(INFORMATION GIVEN begins)
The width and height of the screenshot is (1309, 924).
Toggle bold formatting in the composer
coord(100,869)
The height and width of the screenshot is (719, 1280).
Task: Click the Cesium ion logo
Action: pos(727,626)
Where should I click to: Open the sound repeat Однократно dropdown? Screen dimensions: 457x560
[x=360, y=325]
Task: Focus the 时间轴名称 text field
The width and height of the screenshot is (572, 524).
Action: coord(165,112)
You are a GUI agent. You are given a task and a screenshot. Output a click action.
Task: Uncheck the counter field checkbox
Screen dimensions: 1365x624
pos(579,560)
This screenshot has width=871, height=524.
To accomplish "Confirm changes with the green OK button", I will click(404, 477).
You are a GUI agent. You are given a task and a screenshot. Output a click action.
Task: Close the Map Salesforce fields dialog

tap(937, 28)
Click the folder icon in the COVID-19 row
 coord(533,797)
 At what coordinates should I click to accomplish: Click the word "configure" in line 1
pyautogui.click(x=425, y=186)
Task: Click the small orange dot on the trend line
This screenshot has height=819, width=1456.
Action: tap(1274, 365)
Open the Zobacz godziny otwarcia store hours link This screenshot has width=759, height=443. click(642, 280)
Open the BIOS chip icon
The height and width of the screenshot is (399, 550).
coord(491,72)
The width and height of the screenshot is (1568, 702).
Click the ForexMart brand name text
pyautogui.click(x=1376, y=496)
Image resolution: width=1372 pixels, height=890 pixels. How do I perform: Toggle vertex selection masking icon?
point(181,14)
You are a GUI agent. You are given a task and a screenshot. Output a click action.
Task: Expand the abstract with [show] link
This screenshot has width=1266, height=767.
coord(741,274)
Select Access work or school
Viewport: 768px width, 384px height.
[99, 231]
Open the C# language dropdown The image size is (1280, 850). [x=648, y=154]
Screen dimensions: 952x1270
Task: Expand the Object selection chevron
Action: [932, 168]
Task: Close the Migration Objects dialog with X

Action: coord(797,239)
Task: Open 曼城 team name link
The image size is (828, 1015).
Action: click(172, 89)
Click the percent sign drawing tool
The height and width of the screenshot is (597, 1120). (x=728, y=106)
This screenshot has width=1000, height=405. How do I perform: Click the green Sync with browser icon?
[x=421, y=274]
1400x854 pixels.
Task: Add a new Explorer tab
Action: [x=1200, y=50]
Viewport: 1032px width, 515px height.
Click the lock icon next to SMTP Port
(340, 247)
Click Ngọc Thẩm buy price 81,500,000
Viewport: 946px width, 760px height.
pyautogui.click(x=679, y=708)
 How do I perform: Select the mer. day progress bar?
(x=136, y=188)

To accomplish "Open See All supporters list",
(INFORMATION GIVEN ends)
DIRECTIONS FOR THIS TASK
Set the material down exactly as written, starting at its first line. The line containing "Task: Focus the 时间轴名称 text field" is the last one to include.

EXERCISE SOLUTION
The width and height of the screenshot is (1309, 924).
Toggle bold formatting in the composer
coord(100,869)
The height and width of the screenshot is (719, 1280).
Task: Click the Cesium ion logo
Action: pos(727,626)
Where should I click to: Open the sound repeat Однократно dropdown? Screen dimensions: 457x560
[x=360, y=325]
Task: Focus the 时间轴名称 text field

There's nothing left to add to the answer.